Река под названием Келой-ахк оказывается «Клондайком» древних ископаемых. Буквально на каждом шагу попадаются оттиснутые в камне доисторические растения, или полукруглые окаменевшие жители древнего моря. А еще сор двадцатого века века: ржавые гильзы от снарядов и крупнокалиберного пулемета. Солнце светит очень ярко. От этого щурятся глаза, и камни кажутся белоснежными. Речка извивается и довольно часто подталкивает мою тропу к скале вплотную. Приходится подворачивать штаны и переходить бурлящий ледяной поток вброд. Борюсь за каждый шажок, кренясь и пыхтя. Выручают палки, выломанные из кустарника. Иду, кричу и думаю, что этим могу не только спугнуть опасного зверя, но и привлечь не менее опасного человека. Иногда местные жители предупреждают: в лесах до сих пор скрываются боевики. Но я тешусь надеждой, что их давно нет, и слухи эти передаются уже по инерции.
Через несколько часов натыкаюсь на дорогу, идущую к селу Нохчи-Келой. Нохчи переводится, как село пророка Ноха(библ. Ной).
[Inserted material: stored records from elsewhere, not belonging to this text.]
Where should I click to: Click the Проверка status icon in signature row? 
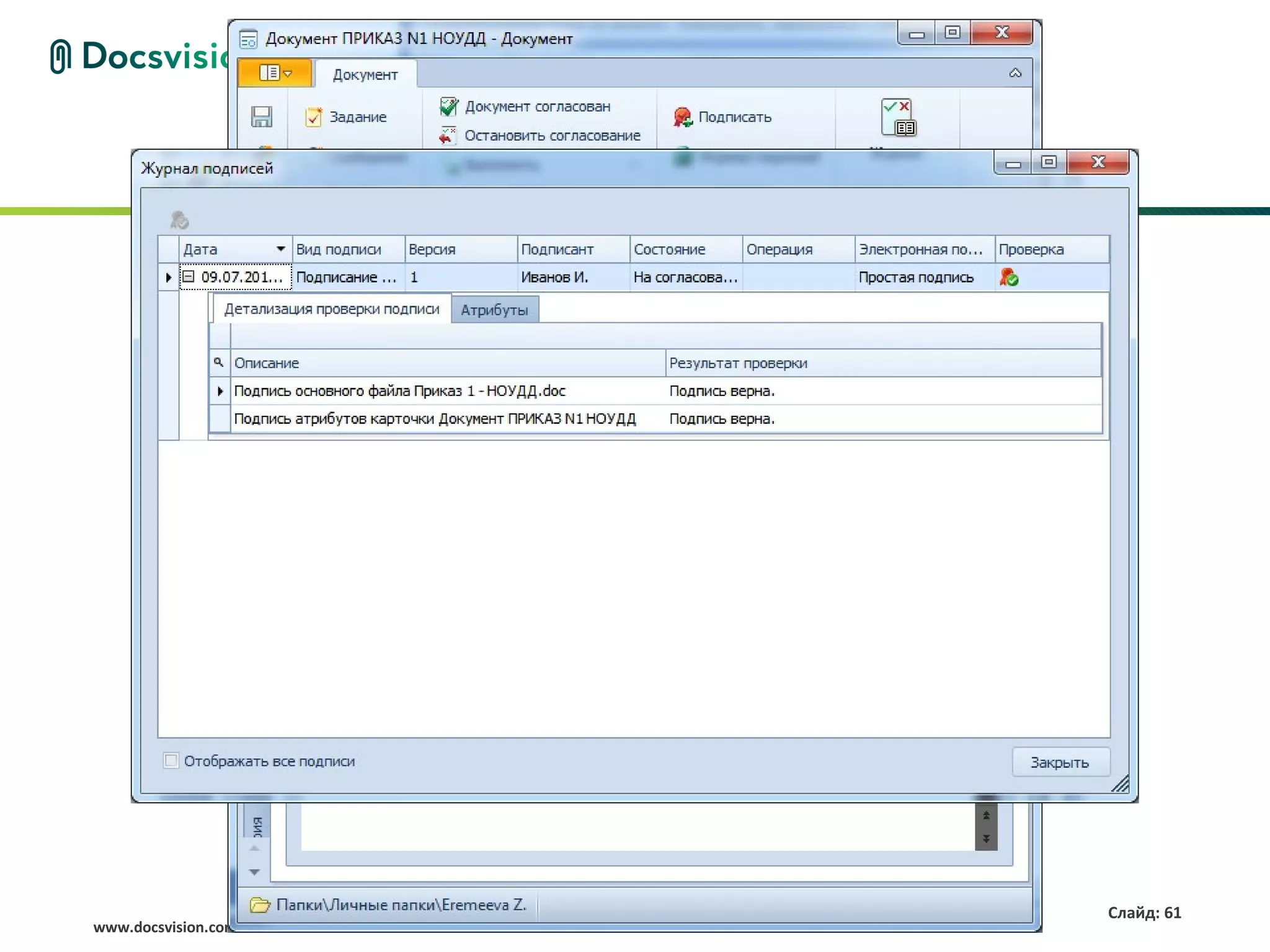pos(1009,277)
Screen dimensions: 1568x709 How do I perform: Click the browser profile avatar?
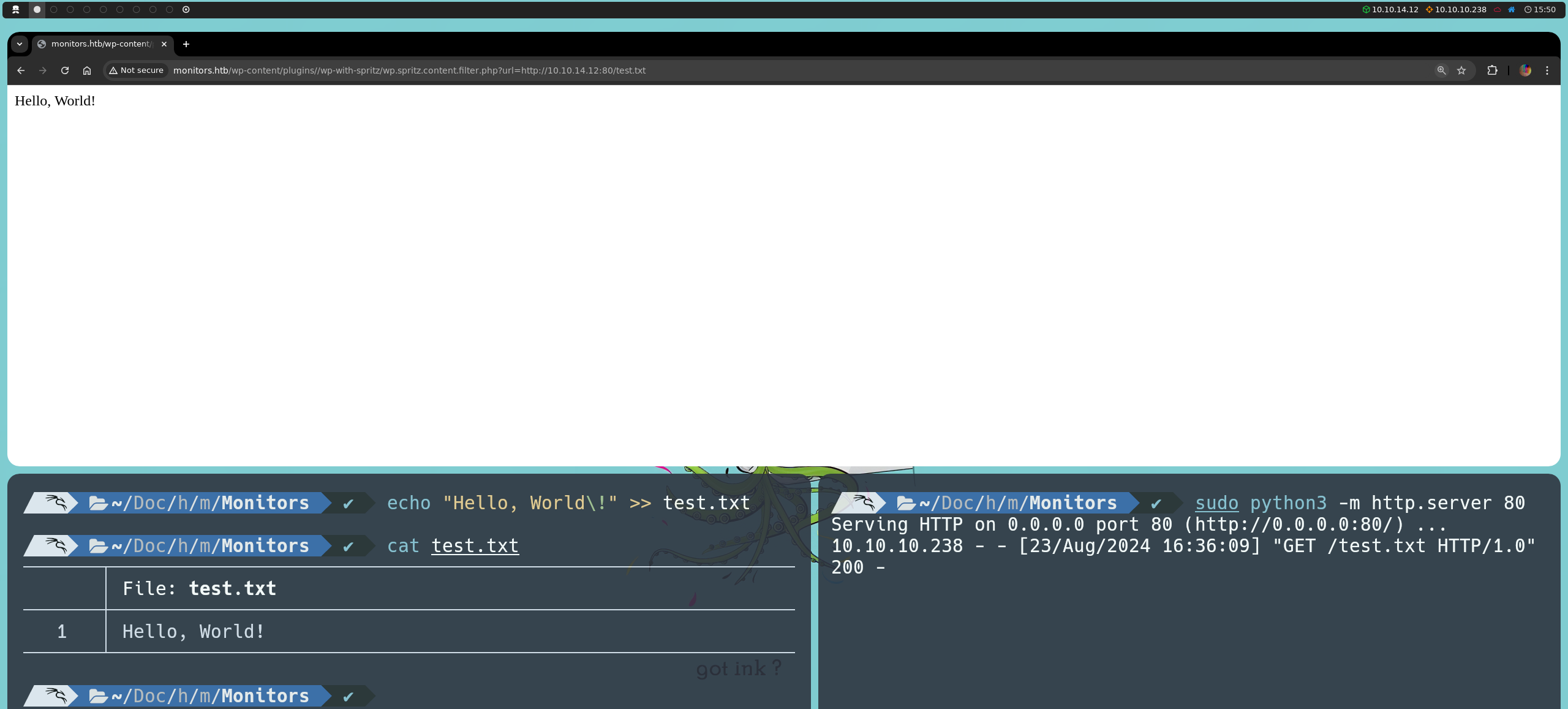click(x=1525, y=70)
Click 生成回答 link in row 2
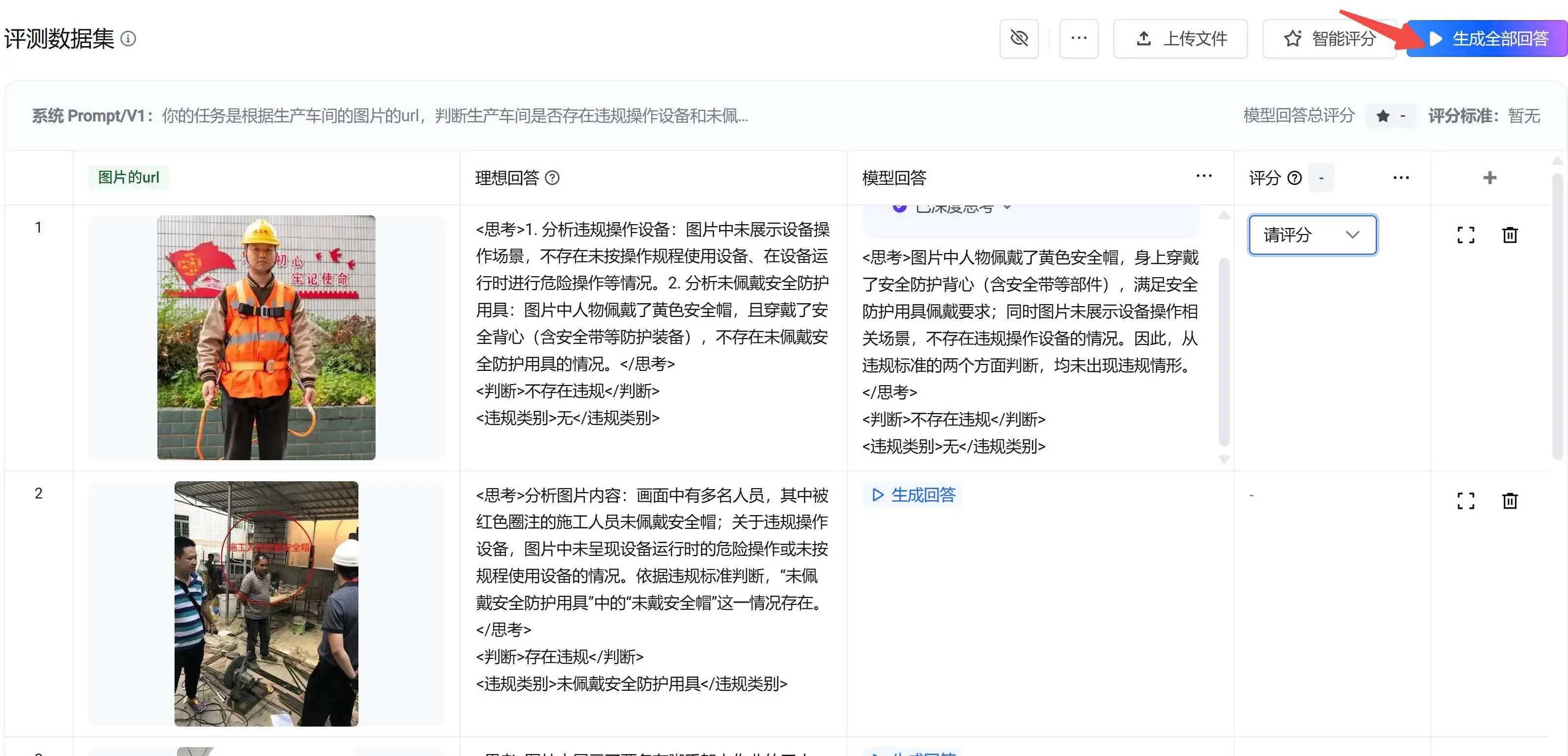The image size is (1568, 756). click(x=913, y=494)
С принятием мусульманства чеченцы стали считать себя потомками выжившего после потопа Ноя. А истинная чеченская история хранится у армян, которые тщательно ее скрывают. Версия довольно несерьезна, но в нее здесь верят. Останавливаю Ниву. Внутри — мужчина и женщина — работники администрации района. Они принимают меня за шпиона: спрашивают про бинокль, часы, фотоаппарат и, в конце концов просят паспорт. А потом угощают вареной говядиной с овощами и хлебом.
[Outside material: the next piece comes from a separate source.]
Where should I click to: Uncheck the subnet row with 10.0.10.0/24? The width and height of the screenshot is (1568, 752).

К вечеру на перекладных я добираюсь до поселка Шарой. Здесь красуются восстановленные кавказские башни, а воронки от бомбежек наполнились водой и стали водопоем для скота. Меня останавливают суровые, бдительные полицейские.
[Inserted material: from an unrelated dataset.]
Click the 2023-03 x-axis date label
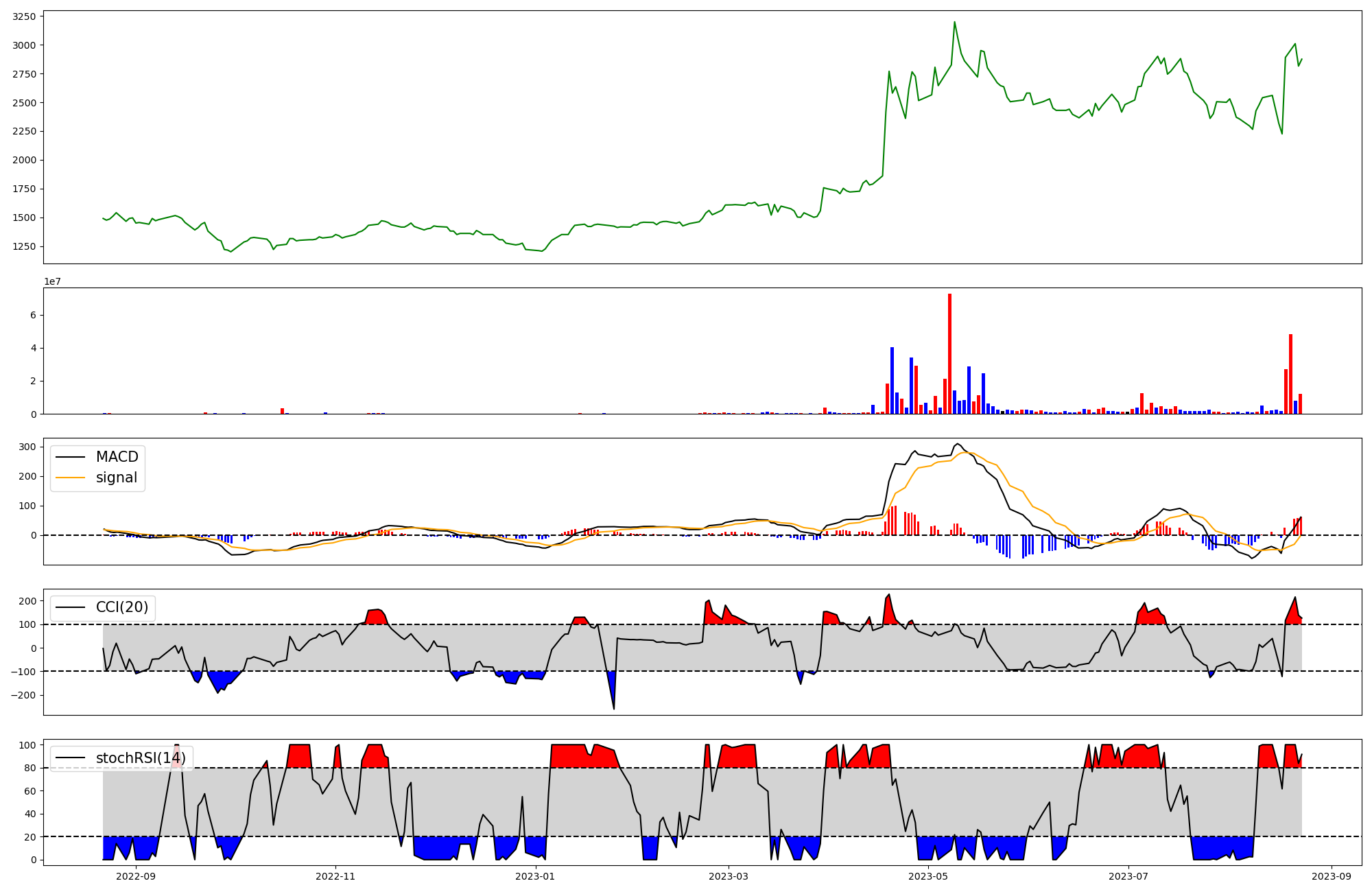Screen dimensions: 1372x892 729,876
— Ты кто такой? Откуда? — спросил лейтенант.
— Турист из Беларуси.
— А по чеченски разговариваешь?
— Нет.
— А ты знаешь, что это закрытый район? Находиться можно только по разрешению ФСБ. У тебя оно есть?
— Нет, — повторяю я.
Он берет мой паспорт и скрывается за высокими воротами участка. Поднимается прекрасное утреннее солнце, освещая заснеженные верхушки гор. И мне никак не хочется зависнуть здесь "до выяснения" и так ясных обстоятельств. Вскоре он выходит, улыбается и произносит:
— Ладно, иди. Мы любим белорусов.
Я вспоминаю наслаждение, полученное от кавказской гостеприимности. Мое сердце покорено красотой чеченских девушек. Разум бунтует от перенесенных страданий кавказских народов. Я совсем без энтузиазма покидаю эту маленькую страну. Возможно, я вернусь сюда. Чтобы преподавать уроки истории маленькому деревенскому классу, выгонять овец и коров на высокогорные бескрайние луга. А еще заведу высокого черного скакуна, и дам ему имя — Абрек.